◆ Exercise goal ◆
Your answer should consist of the lines in the following data that contain "axis".

◆ Data provided ◆

*** Begin section ***

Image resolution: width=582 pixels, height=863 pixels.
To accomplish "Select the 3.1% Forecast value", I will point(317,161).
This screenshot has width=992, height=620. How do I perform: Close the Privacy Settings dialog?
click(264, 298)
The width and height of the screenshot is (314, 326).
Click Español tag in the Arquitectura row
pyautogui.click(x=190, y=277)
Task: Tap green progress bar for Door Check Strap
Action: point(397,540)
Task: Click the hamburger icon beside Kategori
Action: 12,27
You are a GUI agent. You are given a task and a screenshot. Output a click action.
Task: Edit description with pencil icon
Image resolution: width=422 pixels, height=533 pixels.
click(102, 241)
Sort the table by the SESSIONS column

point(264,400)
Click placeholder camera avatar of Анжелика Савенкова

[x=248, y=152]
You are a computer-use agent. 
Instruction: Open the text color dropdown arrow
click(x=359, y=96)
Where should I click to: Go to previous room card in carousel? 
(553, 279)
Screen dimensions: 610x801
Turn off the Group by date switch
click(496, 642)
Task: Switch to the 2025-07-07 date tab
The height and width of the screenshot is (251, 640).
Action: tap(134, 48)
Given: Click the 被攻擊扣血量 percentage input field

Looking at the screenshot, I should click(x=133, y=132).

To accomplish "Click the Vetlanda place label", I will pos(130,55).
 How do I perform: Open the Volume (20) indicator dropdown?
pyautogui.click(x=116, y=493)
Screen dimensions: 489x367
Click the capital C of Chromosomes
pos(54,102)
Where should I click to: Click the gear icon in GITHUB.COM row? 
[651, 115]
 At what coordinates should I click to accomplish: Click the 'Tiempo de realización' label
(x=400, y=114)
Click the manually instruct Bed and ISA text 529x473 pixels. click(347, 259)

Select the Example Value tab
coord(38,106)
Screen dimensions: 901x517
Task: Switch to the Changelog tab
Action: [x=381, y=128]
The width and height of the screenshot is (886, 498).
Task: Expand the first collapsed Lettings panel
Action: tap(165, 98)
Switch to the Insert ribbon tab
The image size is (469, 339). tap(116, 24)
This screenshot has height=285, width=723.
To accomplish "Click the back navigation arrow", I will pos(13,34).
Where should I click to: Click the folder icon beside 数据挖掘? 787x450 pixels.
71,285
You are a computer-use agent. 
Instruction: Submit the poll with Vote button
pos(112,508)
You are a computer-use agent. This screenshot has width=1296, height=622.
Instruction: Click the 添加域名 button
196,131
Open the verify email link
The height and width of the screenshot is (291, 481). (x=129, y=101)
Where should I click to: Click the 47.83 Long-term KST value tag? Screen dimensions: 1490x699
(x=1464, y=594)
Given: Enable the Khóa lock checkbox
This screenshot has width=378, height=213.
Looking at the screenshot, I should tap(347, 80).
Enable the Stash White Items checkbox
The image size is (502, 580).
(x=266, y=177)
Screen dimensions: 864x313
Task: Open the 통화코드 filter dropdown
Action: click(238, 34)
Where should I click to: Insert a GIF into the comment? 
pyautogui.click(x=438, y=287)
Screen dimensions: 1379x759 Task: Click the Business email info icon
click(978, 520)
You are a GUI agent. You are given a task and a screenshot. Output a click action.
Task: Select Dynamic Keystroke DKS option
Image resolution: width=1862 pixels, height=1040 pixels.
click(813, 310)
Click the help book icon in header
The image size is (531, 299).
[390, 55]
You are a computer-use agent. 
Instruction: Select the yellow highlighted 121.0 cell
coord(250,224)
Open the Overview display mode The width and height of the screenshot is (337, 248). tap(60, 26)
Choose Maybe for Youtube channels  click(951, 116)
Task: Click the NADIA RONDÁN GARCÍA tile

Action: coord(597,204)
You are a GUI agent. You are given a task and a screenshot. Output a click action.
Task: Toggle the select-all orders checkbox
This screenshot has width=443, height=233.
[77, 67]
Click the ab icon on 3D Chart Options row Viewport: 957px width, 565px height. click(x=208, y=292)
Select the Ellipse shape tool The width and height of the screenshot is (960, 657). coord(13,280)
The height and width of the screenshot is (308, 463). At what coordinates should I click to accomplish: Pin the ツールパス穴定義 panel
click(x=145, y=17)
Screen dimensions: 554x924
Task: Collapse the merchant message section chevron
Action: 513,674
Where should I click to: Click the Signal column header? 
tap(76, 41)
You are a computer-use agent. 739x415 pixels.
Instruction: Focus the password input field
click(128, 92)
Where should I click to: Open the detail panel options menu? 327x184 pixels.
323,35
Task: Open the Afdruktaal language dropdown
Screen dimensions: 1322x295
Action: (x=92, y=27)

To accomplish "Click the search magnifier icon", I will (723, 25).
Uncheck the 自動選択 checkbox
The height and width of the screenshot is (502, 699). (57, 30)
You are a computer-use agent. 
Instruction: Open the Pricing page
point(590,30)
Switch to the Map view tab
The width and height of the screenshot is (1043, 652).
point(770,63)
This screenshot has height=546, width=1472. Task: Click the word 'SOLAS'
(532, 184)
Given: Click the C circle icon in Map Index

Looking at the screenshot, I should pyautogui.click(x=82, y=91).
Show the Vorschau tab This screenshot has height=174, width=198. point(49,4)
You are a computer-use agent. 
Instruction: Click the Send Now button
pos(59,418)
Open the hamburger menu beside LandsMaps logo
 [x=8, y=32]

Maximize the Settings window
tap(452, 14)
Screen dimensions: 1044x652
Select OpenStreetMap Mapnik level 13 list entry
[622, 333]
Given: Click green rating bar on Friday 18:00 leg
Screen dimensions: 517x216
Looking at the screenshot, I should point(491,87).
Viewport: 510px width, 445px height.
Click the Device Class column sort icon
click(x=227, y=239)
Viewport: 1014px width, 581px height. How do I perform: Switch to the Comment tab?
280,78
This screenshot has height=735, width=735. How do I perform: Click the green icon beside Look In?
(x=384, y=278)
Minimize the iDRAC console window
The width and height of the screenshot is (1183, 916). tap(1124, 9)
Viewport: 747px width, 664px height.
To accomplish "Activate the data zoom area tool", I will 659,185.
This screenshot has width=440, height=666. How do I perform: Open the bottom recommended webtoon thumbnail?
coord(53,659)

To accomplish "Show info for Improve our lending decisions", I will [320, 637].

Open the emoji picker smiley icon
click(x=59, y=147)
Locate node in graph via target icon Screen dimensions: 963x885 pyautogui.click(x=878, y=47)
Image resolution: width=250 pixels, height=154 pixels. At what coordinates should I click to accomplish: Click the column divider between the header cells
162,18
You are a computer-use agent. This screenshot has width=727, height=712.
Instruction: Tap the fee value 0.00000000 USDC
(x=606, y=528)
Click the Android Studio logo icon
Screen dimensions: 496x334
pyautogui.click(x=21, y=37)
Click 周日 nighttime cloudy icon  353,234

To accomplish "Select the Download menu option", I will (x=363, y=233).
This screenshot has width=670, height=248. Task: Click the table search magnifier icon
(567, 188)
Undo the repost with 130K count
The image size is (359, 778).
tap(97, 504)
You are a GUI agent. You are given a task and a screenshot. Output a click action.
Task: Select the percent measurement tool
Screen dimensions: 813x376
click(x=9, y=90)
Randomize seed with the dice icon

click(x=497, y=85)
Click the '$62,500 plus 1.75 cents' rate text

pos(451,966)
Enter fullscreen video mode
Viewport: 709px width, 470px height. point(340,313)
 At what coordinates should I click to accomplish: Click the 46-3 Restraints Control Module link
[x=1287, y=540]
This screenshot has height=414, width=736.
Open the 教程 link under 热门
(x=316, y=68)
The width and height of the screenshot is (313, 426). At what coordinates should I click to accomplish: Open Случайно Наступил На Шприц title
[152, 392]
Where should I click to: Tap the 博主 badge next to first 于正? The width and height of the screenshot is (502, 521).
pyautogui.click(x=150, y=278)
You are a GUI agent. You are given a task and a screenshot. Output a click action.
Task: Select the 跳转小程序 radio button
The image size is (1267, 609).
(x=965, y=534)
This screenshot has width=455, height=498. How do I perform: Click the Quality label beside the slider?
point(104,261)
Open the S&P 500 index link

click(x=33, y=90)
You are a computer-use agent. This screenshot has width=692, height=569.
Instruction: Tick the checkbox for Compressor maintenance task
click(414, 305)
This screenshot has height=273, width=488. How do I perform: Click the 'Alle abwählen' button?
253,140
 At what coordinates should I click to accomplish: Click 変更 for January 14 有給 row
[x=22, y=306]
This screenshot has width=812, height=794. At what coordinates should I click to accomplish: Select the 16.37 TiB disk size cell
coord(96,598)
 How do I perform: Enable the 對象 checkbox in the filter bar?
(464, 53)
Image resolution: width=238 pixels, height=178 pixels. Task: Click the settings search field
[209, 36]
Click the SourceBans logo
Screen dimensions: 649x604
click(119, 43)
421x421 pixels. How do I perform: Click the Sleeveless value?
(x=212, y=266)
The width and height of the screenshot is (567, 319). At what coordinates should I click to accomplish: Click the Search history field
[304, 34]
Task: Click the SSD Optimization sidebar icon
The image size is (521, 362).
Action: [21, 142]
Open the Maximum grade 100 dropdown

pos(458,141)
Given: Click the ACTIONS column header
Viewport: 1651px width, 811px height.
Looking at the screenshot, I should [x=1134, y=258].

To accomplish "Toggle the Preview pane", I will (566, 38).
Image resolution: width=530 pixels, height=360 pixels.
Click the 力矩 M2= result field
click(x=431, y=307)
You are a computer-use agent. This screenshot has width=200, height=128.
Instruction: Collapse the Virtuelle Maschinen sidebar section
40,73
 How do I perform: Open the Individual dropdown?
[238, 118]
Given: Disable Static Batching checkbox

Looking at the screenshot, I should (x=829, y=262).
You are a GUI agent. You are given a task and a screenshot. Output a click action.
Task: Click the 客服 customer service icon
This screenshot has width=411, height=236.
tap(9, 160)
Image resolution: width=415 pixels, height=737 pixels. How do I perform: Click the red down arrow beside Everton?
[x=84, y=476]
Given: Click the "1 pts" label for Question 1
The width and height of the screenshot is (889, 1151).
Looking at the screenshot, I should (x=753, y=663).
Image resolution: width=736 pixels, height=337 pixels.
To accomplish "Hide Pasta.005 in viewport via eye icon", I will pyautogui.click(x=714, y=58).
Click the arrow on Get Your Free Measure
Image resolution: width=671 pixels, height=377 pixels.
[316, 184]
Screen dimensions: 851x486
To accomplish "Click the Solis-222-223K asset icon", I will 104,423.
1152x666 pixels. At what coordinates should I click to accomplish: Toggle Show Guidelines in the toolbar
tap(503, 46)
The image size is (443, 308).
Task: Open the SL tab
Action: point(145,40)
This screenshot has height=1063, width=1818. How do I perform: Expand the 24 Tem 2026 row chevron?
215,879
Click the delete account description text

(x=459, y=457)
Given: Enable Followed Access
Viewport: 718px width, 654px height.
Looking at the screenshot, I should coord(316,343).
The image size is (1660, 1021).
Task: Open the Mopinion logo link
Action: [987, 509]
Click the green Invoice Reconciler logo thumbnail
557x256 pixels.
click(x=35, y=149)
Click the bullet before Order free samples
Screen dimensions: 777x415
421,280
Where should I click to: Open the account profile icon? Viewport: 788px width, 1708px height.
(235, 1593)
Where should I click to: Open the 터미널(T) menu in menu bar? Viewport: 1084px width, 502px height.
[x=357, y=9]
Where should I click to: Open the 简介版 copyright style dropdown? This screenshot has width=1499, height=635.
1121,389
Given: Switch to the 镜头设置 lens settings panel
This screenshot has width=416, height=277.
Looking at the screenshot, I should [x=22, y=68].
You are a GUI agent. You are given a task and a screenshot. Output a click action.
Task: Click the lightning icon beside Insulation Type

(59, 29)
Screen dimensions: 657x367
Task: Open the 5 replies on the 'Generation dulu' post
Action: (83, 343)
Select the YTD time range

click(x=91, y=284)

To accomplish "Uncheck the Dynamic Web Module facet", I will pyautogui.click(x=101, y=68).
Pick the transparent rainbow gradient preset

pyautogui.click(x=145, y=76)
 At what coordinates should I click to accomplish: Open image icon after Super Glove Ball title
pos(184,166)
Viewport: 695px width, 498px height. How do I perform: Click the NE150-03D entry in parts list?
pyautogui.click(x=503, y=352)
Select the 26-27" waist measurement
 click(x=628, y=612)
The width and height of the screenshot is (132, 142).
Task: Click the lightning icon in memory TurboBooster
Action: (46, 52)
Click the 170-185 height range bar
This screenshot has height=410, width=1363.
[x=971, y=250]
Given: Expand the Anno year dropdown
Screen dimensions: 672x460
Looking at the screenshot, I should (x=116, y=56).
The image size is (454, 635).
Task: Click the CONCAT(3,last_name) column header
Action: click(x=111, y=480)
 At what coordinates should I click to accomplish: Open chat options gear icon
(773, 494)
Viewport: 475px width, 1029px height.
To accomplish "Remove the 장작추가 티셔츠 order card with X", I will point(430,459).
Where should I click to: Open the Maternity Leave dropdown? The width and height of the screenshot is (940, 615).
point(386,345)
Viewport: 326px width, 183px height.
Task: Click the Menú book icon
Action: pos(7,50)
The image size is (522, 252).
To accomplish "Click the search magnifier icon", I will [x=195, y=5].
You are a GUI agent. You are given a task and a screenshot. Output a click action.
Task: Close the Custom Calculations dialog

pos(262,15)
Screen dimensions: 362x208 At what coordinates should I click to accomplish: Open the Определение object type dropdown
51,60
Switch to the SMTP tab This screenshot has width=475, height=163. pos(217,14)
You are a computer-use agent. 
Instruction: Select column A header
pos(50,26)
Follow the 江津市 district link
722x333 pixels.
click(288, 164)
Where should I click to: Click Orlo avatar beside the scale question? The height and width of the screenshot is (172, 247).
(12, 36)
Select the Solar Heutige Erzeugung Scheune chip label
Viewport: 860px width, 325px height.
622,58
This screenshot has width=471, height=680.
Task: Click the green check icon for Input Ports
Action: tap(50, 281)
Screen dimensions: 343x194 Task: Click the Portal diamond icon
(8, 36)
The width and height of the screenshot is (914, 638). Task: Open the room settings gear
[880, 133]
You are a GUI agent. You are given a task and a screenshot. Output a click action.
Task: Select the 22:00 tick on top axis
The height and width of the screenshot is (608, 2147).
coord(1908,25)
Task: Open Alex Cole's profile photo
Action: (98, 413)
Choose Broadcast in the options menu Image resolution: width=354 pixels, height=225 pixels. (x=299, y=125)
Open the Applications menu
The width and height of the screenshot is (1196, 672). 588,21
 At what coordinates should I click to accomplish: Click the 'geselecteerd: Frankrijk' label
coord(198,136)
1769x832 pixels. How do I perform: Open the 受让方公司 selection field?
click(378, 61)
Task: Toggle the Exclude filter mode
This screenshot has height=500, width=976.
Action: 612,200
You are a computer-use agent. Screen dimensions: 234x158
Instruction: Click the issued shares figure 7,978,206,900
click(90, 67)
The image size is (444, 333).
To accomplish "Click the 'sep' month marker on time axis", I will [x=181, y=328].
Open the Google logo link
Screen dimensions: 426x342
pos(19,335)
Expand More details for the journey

*** End section ***

◆ Answer space ◆
Task: Select the 22:00 tick on top axis
To accomplish "Click the 'sep' month marker on time axis", I will [x=181, y=328].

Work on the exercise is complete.